3.3 治療方案設計 臨床上治療方案的設計直接影響藥物發揮的效果。對于用藥時間、最佳劑量以及給藥間隔的把控在藥物研發中需要得到足夠的重視。通過體外細胞模擬測試，可以方便的探究最佳的用藥條件。為了更加有效地治療，相比于大規模的臨床實驗，治療應針對于個別病例，甚至精準到個別病變組織。針對性的細胞溫度-給藥模型能夠提供相關疾病的詳細熱力學信息，從而改進個性化醫療，促進精準治療的發展。細胞熱量的變化程度與藥物作用效果聯系起來，是一種新的定量分析手段。為探究炎癥發生機制以及炎癥治療的最佳給藥濃度，Li等[52]在體外培養了人微血管內皮細胞 (HMEC-1)，利用內毒素 (LPS) 刺激人微血管內皮細胞 (HMEC-1) 來觸發炎癥反應，證實當LPS濃度為0.1 mg·L-1時，炎癥效果最明顯，此時內皮細胞所表達的溫度變化也最強烈。接著，他們以同樣的方式檢測發現去甲腎上腺素在1 μmg·L-1濃度下炎癥修復效果最好，證實了藥物在發揮最佳功效時存在合理的濃度范圍 (見圖6)。細胞的產熱過程與細胞活動有著密切聯系，細胞溫度變化程度可以作為評估標準，用于分析各種細胞生理活動。通過細胞溫度-給藥模型的建立，將有助于制定合理有效的臨床治療方案。

圖6 不同濃度藥物對細胞溫度影響[52]

此外，通過檢測癌細胞對溫度刺激的反饋信息也是改進治療方案的有效手段。Yang等[21]利用量子點監控了細胞受到冷刺激下的溫度變化，證實活細胞對冷刺激有一定的應激抵御能力。Bendix等[53]直接測量了細胞磷脂雙分子層的溫度，實現了對溫度升高過程的精確控制。

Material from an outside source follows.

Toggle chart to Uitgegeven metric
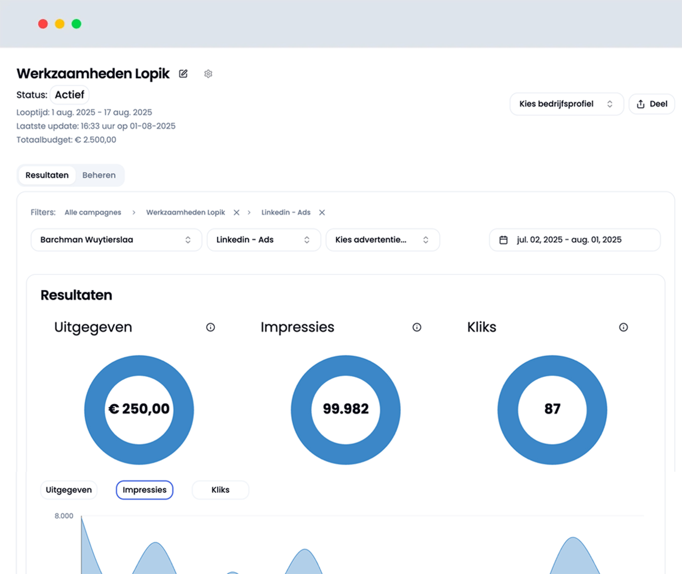The height and width of the screenshot is (574, 682). 69,490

在癌癥熱療技術中，當腫瘤細胞被加熱超過40 ℃時即可被殺死，但正常細胞與腫瘤細胞交替混合，需要實現精確的局部靶向加熱。Kucsko團隊[54]將局部光致熱源納米金顆粒與敏感的納米尺度溫度計金剛石納米晶體 (Nanodiamonds) 結合在一起，實現了對腫瘤細胞的精準定位以及對局部細胞溫度的實時監控，測量并調控了亞細胞結構的產熱梯度，實現了在不損傷周圍細胞的同時識別并殺死腫瘤細胞。因此，靈活多樣的細胞測溫技術為臨床疾病的治療提供了更多的解決方案。

4 結語

本文總結了一些具有代表性的測溫技術及其在細胞生物領域的相關應用，可以預見細胞測溫技術在藥物研發領域有著廣闊的前景，通過結合生物手段，細胞測溫技術將能夠應用到藥物靶向、藥物緩釋、新藥開發等領域。目前，細胞測溫技術正處在一個發展的階段，隨著微納加工技術的不斷進步，細胞測溫領域未來的趨勢必將是多學科的結合應用，例如材料設計、熱力學、納米技術、微電子學以及生物醫學等。在后續的研究中，我們需要持續關注細胞測溫的技術革新，提高測溫裝置的性能，追求多種測溫手段的相互結合。在生物應用中，我們要深入發掘細胞溫度所蘊含的生物信息，推動藥物篩選、藥物分析以及治療方案設計等多個方面的發展，從而加快新藥研發的進程。在多學科領域的配合下，細胞測溫技術必將成為細胞生物學或生命科學發展的有力工具。